Hospitalization for community-acquired pneumonia carries a documented risk for adverse cardiac events. These occur during infection and contribute to elevated mortality rates in convalescent individuals up to a year after. A new paper describes a previously unrecognized pathogenic mechanism by which Streptococcus pneumoniae, the leading cause of community-acquired pneumonia, causes direct cardiotoxicity and forms microscopic bacteria-filled lesions within the heart.
Cardiac microlesions were detected in experimentally infected mice and rhesus macaques, as well as in heart sections from humans who succumbed to invasive pneumococcal disease. Cardiac microlesion formation required interaction of the bacterial adhesin CbpA with host laminin receptor and bacterial cell wall with platelet-activating factor receptor and also involved the pore-forming toxin pneumolysin. When infected mice were rescued with antibiotics, collagen deposition occurs at former lesion sites. Thus, microlesions and the scarring that occurs thereafter may explain why adverse cardiac events occur during and following pneumococcal disease.

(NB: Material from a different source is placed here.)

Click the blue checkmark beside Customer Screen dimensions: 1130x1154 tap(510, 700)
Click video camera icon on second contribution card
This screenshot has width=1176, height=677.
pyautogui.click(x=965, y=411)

Streptococcus pneumoniae Translocates into the Myocardium and Forms Unique Microlesions That Disrupt Cardiac Function. (2014) PLoS Pathog 10(9): e1004383. doi:10.1371/journal.ppat.1004383
Hospitalization of the elderly for invasive pneumococcal disease is frequently accompanied by the occurrence of an adverse cardiac event; these are primarily new or worsened heart failure and cardiac arrhythmia. Herein, we describe previously unrecognized microscopic lesions (microlesions) formed within the myocardium of mice, rhesus macaques, and humans during bacteremic Streptococcus pneumoniae infection. In mice, invasive pneumococcal disease (IPD) severity correlated with levels of serum troponin, a marker for cardiac damage, the development of aberrant cardiac electrophysiology, and the number and size of cardiac microlesions. Microlesions were prominent in the ventricles, vacuolar in appearance with extracellular pneumococci, and remarkable due to the absence of infiltrating immune cells. The pore-forming toxin pneumolysin was required for microlesion formation but Interleukin-1b was not detected at the microlesion site ruling out pneumolysin-mediated pyroptosis as a cause of cell death. Antibiotic treatment resulted in maturing of the lesions over one week with robust immune cell infiltration and collagen deposition suggestive of long-term cardiac scarring. Bacterial translocation into the heart tissue required the pneumococcal adhesin CbpA and the host ligands Laminin receptor (LR) and Platelet-activating factor receptor. Immunization of mice with a fusion construct of CbpA or the LR binding domain of CbpA with the pneumolysin toxoid L460D protected against microlesion formation. We conclude that microlesion formation may contribute to the acute and long-term adverse cardiac events seen in humans with IPD.